**WHAT TO WORK ON**
Verbatim repeat, images excluded. Give each entry again as written.

■ ■ ■ ■ ■ ■ ■

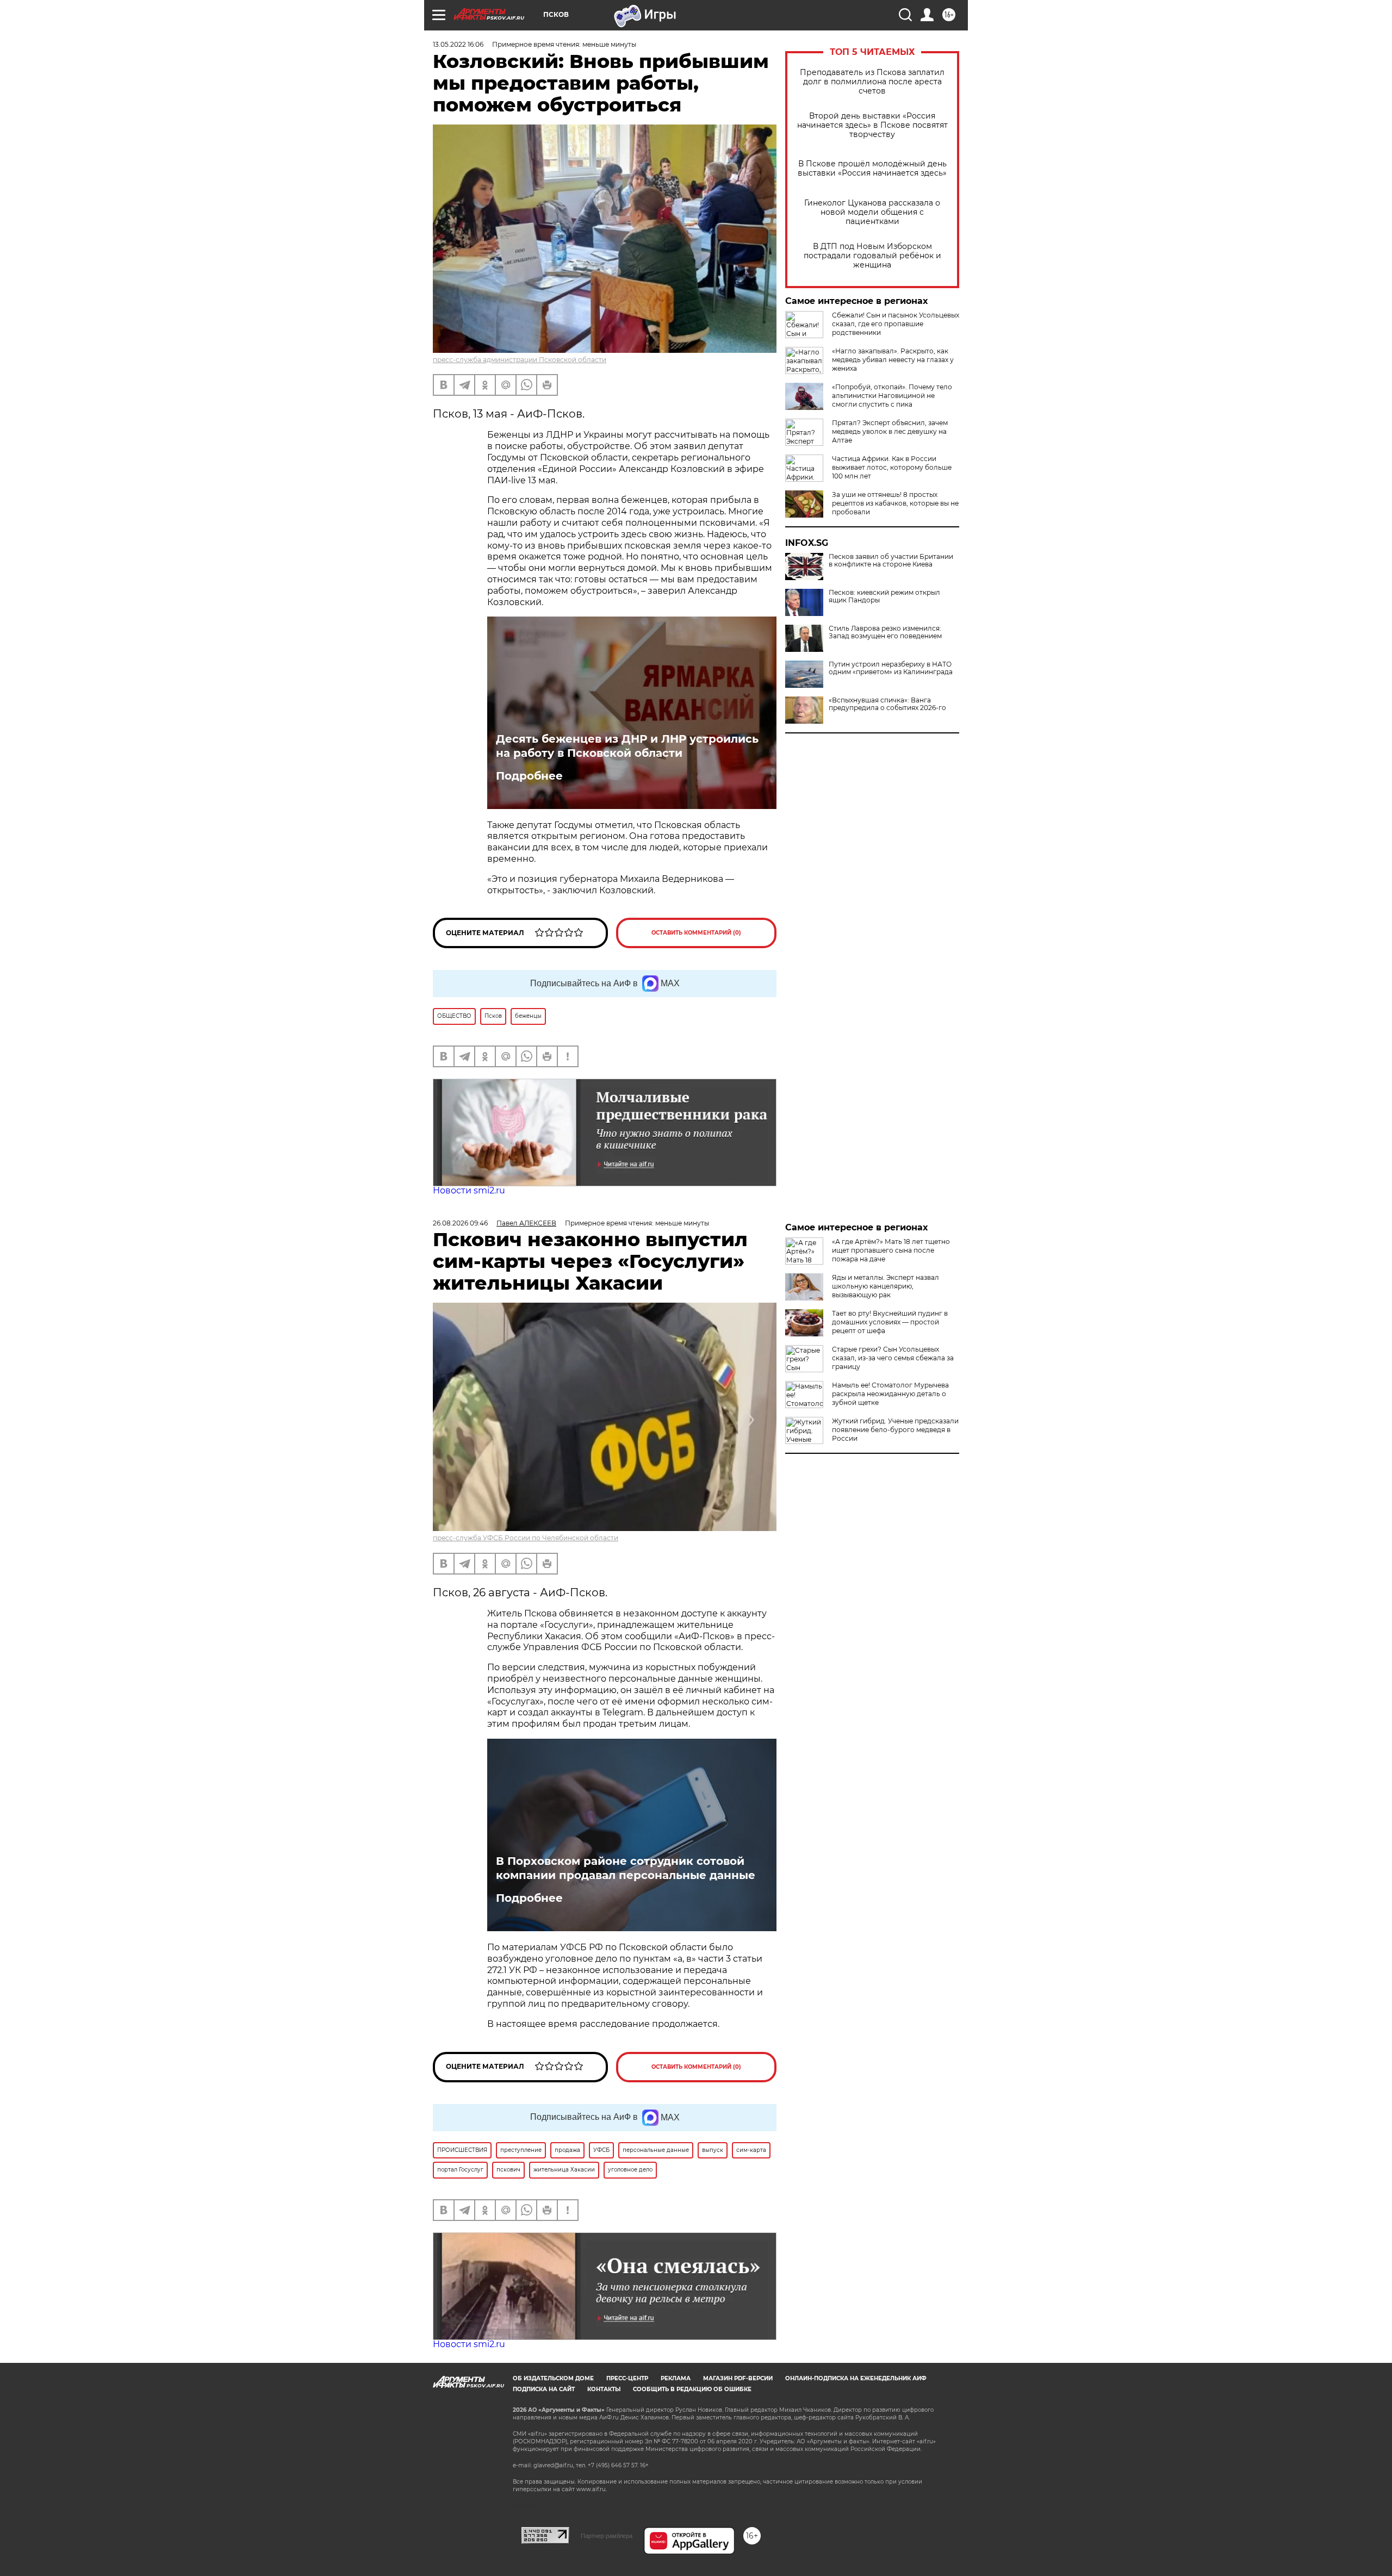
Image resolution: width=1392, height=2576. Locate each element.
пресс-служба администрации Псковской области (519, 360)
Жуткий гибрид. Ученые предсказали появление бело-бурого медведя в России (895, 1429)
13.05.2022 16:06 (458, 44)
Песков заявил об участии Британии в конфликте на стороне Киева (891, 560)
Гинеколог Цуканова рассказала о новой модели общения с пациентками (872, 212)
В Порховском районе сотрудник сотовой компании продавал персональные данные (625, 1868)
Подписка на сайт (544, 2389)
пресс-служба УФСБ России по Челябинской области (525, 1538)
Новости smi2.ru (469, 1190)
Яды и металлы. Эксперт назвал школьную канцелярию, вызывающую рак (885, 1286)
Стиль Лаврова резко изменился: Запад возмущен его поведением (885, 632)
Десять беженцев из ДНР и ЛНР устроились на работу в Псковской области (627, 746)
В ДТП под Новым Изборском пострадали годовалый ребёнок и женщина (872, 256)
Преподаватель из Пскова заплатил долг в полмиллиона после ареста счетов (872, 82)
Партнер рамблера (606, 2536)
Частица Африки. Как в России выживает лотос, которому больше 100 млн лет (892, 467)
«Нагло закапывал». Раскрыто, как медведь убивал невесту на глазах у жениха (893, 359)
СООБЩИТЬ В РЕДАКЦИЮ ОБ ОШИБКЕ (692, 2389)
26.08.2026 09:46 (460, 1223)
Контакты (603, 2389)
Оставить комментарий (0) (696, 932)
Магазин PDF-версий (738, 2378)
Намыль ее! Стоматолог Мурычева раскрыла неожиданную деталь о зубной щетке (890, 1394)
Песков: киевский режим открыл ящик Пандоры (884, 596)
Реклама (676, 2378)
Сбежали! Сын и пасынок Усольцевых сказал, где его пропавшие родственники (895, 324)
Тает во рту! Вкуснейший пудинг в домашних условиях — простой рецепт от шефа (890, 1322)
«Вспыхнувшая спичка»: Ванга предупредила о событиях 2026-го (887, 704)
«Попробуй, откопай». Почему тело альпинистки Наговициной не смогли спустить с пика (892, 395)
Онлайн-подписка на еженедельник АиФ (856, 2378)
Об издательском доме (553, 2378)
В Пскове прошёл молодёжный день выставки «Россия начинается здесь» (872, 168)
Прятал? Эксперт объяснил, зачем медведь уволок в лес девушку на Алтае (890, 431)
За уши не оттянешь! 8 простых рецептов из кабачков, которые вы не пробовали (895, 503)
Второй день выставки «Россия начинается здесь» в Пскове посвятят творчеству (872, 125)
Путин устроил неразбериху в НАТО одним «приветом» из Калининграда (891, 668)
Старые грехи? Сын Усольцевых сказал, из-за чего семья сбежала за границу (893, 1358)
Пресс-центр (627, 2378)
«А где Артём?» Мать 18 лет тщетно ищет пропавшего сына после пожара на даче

■ ■ ■ ■ ■ ■ ■

**RESULT FOR THIS TASK**
Image resolution: width=1392, height=2576. Locate each element.
пресс-служба администрации Псковской области (519, 360)
Жуткий гибрид. Ученые предсказали появление бело-бурого медведя в России (895, 1429)
13.05.2022 16:06 (458, 44)
Песков заявил об участии Британии в конфликте на стороне Киева (891, 560)
Гинеколог Цуканова рассказала о новой модели общения с пациентками (872, 212)
В Порховском районе сотрудник сотовой компании продавал персональные данные (625, 1868)
Подписка на сайт (544, 2389)
пресс-служба УФСБ России по Челябинской области (525, 1538)
Новости smi2.ru (469, 1190)
Яды и металлы. Эксперт назвал школьную канцелярию, вызывающую рак (885, 1286)
Стиль Лаврова резко изменился: Запад возмущен его поведением (885, 632)
Десять беженцев из ДНР и ЛНР устроились на работу в Псковской области (627, 746)
В ДТП под Новым Изборском пострадали годовалый ребёнок и женщина (872, 256)
Преподаватель из Пскова заплатил долг в полмиллиона после ареста счетов (872, 82)
Партнер рамблера (606, 2536)
Частица Африки. Как в России выживает лотос, которому больше 100 млн лет (892, 467)
«Нагло закапывал». Раскрыто, как медведь убивал невесту на глазах у жениха (893, 359)
СООБЩИТЬ В РЕДАКЦИЮ ОБ ОШИБКЕ (692, 2389)
26.08.2026 09:46 (460, 1223)
Контакты (603, 2389)
Оставить комментарий (0) (696, 932)
Магазин PDF-версий (738, 2378)
Намыль ее! Стоматолог Мурычева раскрыла неожиданную деталь о зубной щетке (890, 1394)
Песков: киевский режим открыл ящик Пандоры (884, 596)
Реклама (676, 2378)
Сбежали! Сын и пасынок Усольцевых сказал, где его пропавшие родственники (895, 324)
Тает во рту! Вкуснейший пудинг в домашних условиях — простой рецепт от шефа (890, 1322)
«Вспыхнувшая спичка»: Ванга предупредила о событиях 2026-го (887, 704)
«Попробуй, откопай». Почему тело альпинистки Наговициной не смогли спустить с пика (892, 395)
Онлайн-подписка на еженедельник АиФ (856, 2378)
Об издательском доме (553, 2378)
В Пскове прошёл молодёжный день выставки «Россия начинается здесь» (872, 168)
Прятал? Эксперт объяснил, зачем медведь уволок в лес девушку на Алтае (890, 431)
За уши не оттянешь! 8 простых рецептов из кабачков, которые вы не пробовали (895, 503)
Второй день выставки «Россия начинается здесь» в Пскове посвятят творчеству (872, 125)
Путин устроил неразбериху в НАТО одним «приветом» из Калининграда (891, 668)
Старые грехи? Сын Усольцевых сказал, из-за чего семья сбежала за границу (893, 1358)
Пресс-центр (627, 2378)
«А где Артём?» Мать 18 лет тщетно ищет пропавшего сына после пожара на даче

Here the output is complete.